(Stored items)

Content starts

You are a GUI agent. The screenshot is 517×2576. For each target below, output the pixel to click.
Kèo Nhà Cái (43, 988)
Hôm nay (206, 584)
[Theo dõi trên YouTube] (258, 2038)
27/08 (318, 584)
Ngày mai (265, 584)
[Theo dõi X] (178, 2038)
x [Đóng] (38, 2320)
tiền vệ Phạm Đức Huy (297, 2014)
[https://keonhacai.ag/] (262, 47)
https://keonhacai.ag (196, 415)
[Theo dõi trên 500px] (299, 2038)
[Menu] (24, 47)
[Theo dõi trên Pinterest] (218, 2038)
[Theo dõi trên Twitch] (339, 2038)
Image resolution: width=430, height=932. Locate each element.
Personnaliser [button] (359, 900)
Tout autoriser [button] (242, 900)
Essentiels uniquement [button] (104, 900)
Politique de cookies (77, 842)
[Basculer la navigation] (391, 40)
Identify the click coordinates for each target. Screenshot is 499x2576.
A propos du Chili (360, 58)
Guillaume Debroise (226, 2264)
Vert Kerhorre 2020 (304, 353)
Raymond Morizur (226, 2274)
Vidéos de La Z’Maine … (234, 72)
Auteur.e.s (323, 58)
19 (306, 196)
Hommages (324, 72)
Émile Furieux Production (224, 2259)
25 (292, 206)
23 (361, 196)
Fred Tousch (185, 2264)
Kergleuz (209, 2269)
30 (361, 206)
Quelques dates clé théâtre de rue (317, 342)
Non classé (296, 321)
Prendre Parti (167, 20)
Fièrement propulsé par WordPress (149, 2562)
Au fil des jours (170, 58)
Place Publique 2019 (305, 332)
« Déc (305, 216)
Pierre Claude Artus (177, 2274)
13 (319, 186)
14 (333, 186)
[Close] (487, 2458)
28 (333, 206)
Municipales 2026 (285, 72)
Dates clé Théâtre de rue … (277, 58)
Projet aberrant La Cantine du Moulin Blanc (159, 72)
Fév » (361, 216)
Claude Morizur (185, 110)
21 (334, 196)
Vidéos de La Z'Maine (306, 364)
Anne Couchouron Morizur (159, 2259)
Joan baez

Content ends

Exercise directions
The full set of records must be output again exactly.

Result of the exercise
You are a GUI agent. The screenshot is 517×2576. For each target below, output the pixel to click.
Kèo Nhà Cái (43, 988)
Hôm nay (206, 584)
[Theo dõi trên YouTube] (258, 2038)
27/08 (318, 584)
Ngày mai (265, 584)
[Theo dõi X] (178, 2038)
x [Đóng] (38, 2320)
tiền vệ Phạm Đức Huy (297, 2014)
[https://keonhacai.ag/] (262, 47)
https://keonhacai.ag (196, 415)
[Theo dõi trên 500px] (299, 2038)
[Menu] (24, 47)
[Theo dõi trên Pinterest] (218, 2038)
[Theo dõi trên Twitch] (339, 2038)
Image resolution: width=430, height=932. Locate each element.
Personnaliser [button] (359, 900)
Tout autoriser [button] (242, 900)
Essentiels uniquement [button] (104, 900)
Politique de cookies (77, 842)
[Basculer la navigation] (391, 40)
Identify the click coordinates for each target. Screenshot is 499x2576.
A propos du Chili (360, 58)
Guillaume Debroise (226, 2264)
Vert Kerhorre 2020 (304, 353)
Raymond Morizur (226, 2274)
Vidéos de La Z’Maine … (234, 72)
Auteur.e.s (323, 58)
19 (306, 196)
Hommages (324, 72)
Émile Furieux Production (224, 2259)
25 (292, 206)
23 (361, 196)
Fred Tousch (185, 2264)
Kergleuz (209, 2269)
30 (361, 206)
Quelques dates clé théâtre de rue (317, 342)
Non classé (296, 321)
Prendre Parti (167, 20)
Fièrement propulsé par WordPress (149, 2562)
Au fil des jours (170, 58)
Place Publique 2019 (305, 332)
« Déc (305, 216)
Pierre Claude Artus (177, 2274)
13 (319, 186)
14 (333, 186)
[Close] (487, 2458)
28 (333, 206)
Municipales 2026 (285, 72)
Dates clé Théâtre de rue … (277, 58)
Projet aberrant La Cantine du Moulin Blanc (159, 72)
Fév » (361, 216)
Claude Morizur (185, 110)
21 (334, 196)
Vidéos de La Z'Maine (306, 364)
Anne Couchouron Morizur (159, 2259)
Joan baez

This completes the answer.